Vedo che una delle frasi più ricorrenti in rete è “ritornare alla vecchia vita e alle vecchie abitudini”.

Ecco, spero proprio che l’obiettivo non sia questo.

Non siamo stati in grado di avanzare in modo spontaneo nella direzione di una auspicabile decrescita felice già proposta da molti in un recente passato.

Davanti a noi abbiamo un chiaro scenario di decrescita economica dovuta invece a motivi che la classificano di sicuro come infelice, ma sono però portato a credere che, se persisteremo nel percepirla così, sarà ancora una volta a causa del rumore nella banda che abbiamo scelto per parlarne.

Vi prego, ripuliamo la comunicazione così da far emeregere la voce di chi è stato sempre zittito dal vecchio sistema di gestione della rete.
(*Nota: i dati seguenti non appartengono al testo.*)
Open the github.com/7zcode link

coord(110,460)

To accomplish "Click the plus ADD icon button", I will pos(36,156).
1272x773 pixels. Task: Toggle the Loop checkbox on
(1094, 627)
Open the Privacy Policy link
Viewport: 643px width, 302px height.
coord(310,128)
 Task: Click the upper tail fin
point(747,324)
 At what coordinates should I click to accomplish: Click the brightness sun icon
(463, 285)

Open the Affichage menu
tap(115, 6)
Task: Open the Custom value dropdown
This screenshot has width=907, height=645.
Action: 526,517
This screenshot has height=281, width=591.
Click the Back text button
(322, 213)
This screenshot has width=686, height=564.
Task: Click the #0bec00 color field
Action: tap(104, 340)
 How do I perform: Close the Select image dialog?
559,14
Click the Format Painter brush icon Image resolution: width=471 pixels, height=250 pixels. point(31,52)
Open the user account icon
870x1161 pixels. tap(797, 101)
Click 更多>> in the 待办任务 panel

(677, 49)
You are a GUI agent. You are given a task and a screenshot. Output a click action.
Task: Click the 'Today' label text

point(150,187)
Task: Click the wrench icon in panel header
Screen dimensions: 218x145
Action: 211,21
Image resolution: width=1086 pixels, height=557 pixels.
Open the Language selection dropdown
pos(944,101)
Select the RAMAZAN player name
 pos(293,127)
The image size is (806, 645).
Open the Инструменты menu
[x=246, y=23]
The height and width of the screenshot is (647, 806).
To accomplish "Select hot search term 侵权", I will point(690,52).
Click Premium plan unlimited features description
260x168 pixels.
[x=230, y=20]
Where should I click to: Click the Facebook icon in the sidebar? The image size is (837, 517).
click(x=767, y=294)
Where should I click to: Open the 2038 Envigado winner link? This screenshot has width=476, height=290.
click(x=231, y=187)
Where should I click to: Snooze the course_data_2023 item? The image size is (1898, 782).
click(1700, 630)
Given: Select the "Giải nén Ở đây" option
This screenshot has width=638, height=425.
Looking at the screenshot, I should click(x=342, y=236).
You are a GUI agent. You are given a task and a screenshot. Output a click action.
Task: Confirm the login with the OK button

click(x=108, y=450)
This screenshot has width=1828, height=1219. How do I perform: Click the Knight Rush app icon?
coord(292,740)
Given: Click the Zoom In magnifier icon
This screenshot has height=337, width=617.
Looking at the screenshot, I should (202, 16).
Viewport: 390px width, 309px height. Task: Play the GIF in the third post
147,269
Non abbiamo alcun bisogno di tornare allo status quo ante.

Abbiamo invece un assoluto bisogno di ripartire, stavolta andando a piedi lungo il sentiero nell’erba alta che al bivio precedente abbiamo trascurato per scegliere di correre in auto sulla corsia di asfalto nero.

Se lo faremo, spodesteremo il concetto di profitto fine a se stesso e potremo tornare presto a mettere l’uomo al centro dell’interesse della società.

E, paradosso dei paradossi, se ci riusciremo, lo dovremo solo a un minuscolo, insignificante ma anche rivoluzionario virus.